We built a discounted cash flow model to estimate the fair value of the stock. Under the DCF model, CAKE’s revenue growth is expected to remain fairly good, with 4.7% growth in 2024 and 5.5% growth in 2025, based on management’s current outlook. Afterwards, it is estimated that there will be a gradual slowdown and continued growth. At 2.5%, the compound annual growth rate (CAGR) from 2023 to 2033 is 4.4%.
Although the historical margin trajectory has been poor, we estimate some margin leverage in our DCF model because CAKE demonstrated better margins in 2023 and gave reasonably good guidance for 2024. Forward to 2025. The expected growth will require capital expenditures, which are estimated to worsen cash flow conversions. Conversion rates are expected to improve as growth slows.
With the mentioned estimates and a cost of capital of 9.55%, the DCF model estimates the fair value of CAKE to be $31.88. This is approximately 14% below the stock price at the time of this writing. I don’t think it’s underrated. The assumed scenario will still assume some overestimation, and a worse-than-estimated margin trajectory is a real and notable risk to the demonstrated scenario.
The weighted average cost of capital used is derived from the capital asset pricing model.
In the fourth quarter, CAKE incurred interest expense of $2.5 million. Considering the company’s current interest-bearing debt size, CAKE’s annual interest rate reaches 2.11%, securing financing at a very low price compared to the current dollar interest rate. The debt ratio is expected to remain at a similar level with a long-term debt ratio of 25%.

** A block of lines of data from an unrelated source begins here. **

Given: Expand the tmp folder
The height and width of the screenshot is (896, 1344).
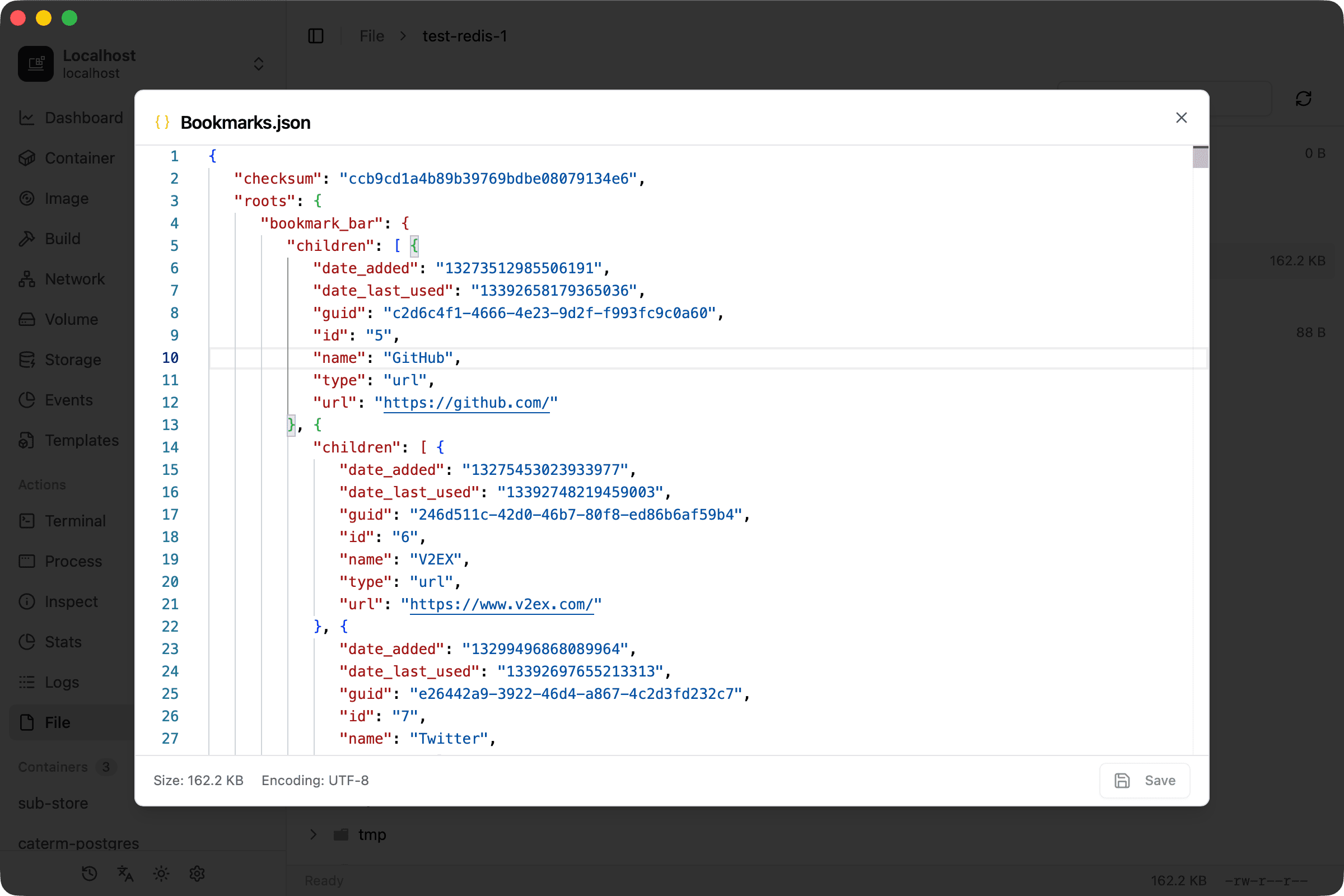Looking at the screenshot, I should tap(312, 834).
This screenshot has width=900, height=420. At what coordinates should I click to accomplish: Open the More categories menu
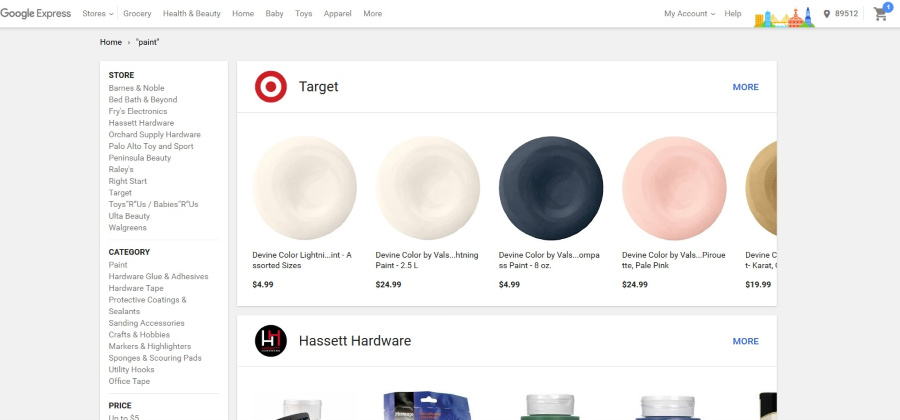click(373, 14)
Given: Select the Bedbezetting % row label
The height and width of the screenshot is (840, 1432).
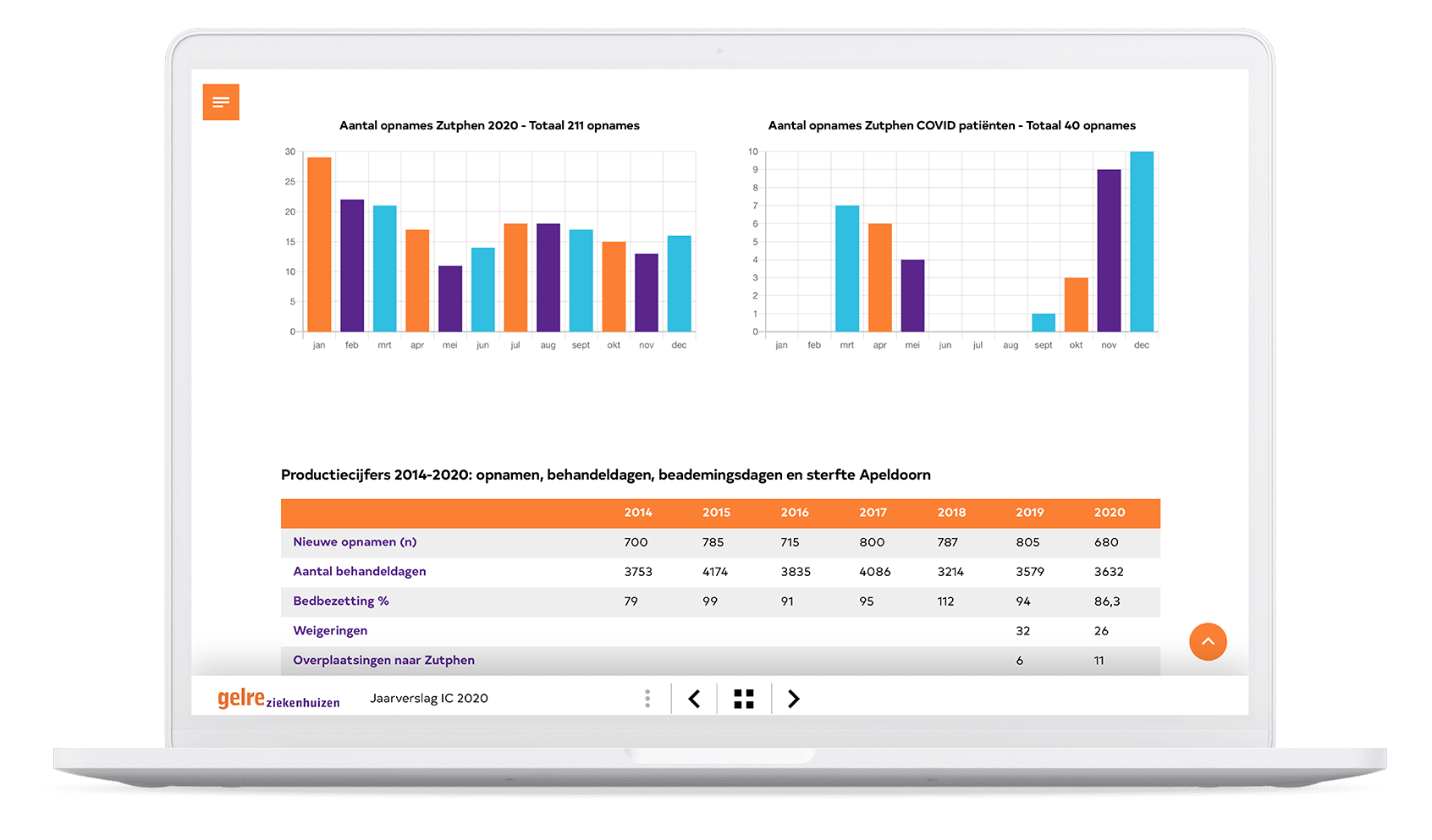Looking at the screenshot, I should [x=341, y=601].

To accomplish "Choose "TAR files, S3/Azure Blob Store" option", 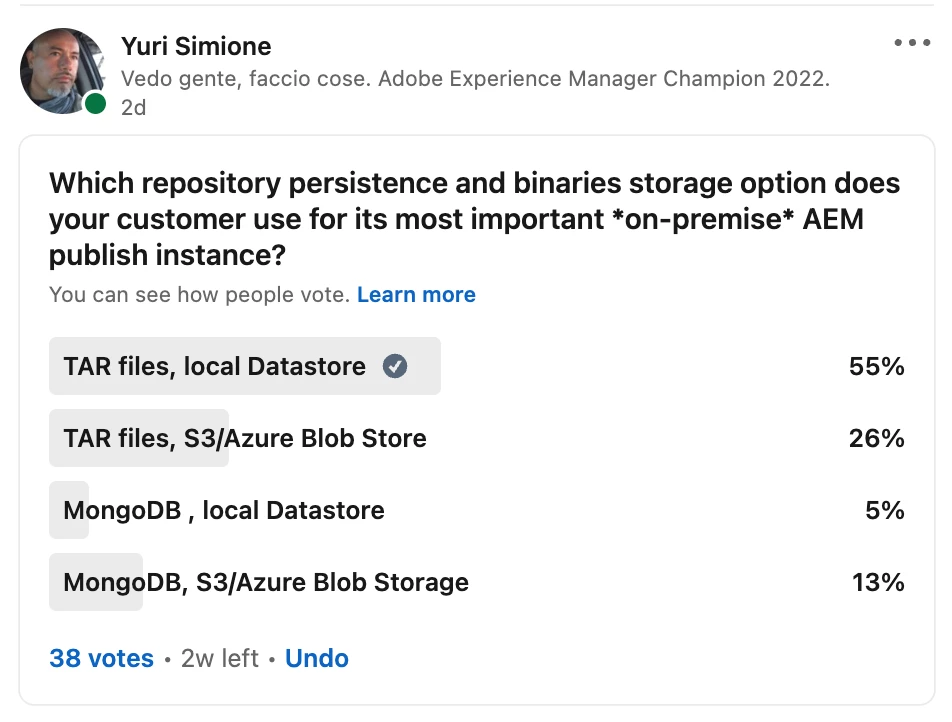I will point(245,439).

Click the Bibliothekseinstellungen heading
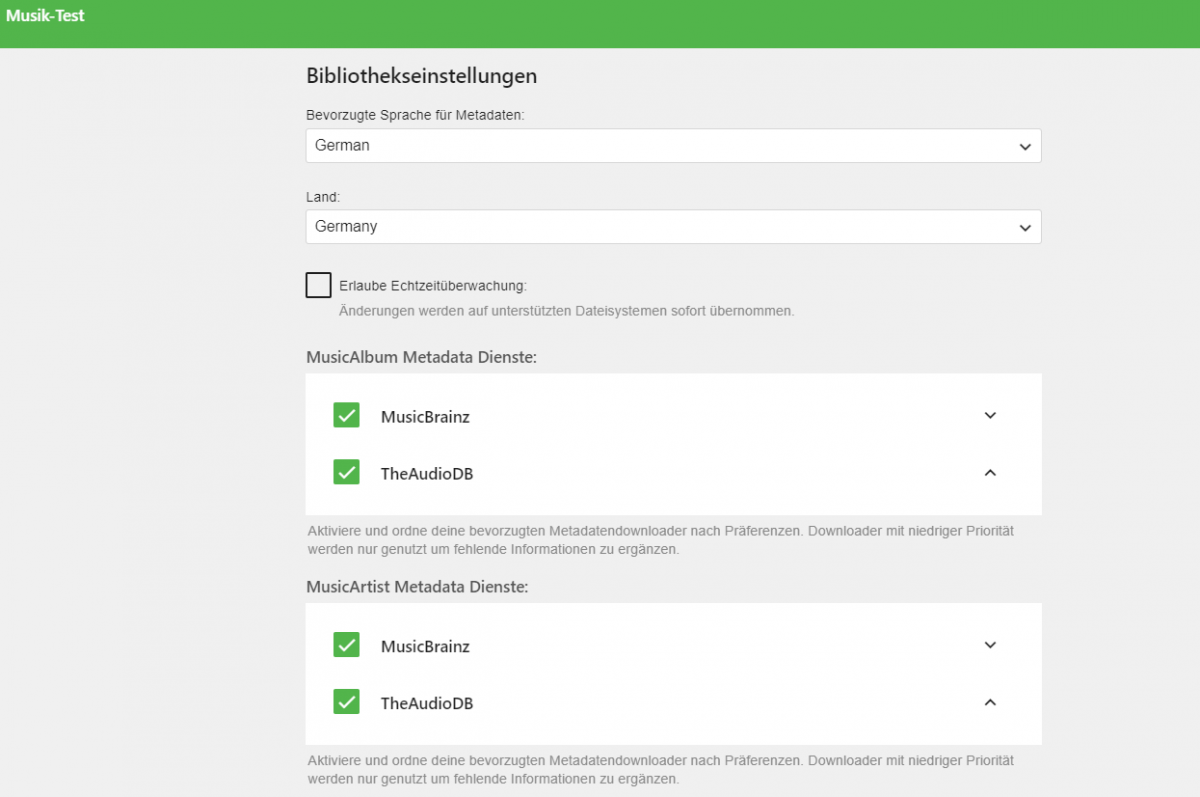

The US 10-year maturity bond yield of 4.39% is used as the risk-free interest rate in terms of cost of equity capital. The 4.60% equity risk premium is Professor Aswath Damodaran’s latest US estimate, updated on the 5th.Day In January. Yahoo Finance estimates CAKE’s beta to be 1.50. Finally, we add a small liquidity premium of 0.25%, resulting in a cost of equity of 11.54% and a WACC of 9.55%.
How I Become Optimistic
CAKE’s margin trajectory would need to improve for me to be more bullish on the stock. With sluggish same-store sales appearing to be a problem, the company will need to become more attractive to customers going forward. The company has already made significant improvements in 2023 on the back of much better 2024 margins, but we still see high caution as warranted for the time being. However, if margins continue to improve, the stock could become a more valuable investment.
takeout
CAKE has expanded its restaurant presence through constant new openings, with the alternative restaurant concept being a key driver of future growth. However, despite healthy sales growth, the stock has underperformed due to worrying margin trends, which appear to be driven by sluggish same-store sales trends. The company’s growth investments continue to eat up its cash flow, while it achieves very mediocre earnings growth. Current valuations do not seem to offer a good risk-reward for entry unless clear margin improvement is achieved. I’m fairly pessimistic on the stock for the time being, but I maintain a Hold rating as some margin improvement has occurred in 2023 and guidance has been provided for 2024.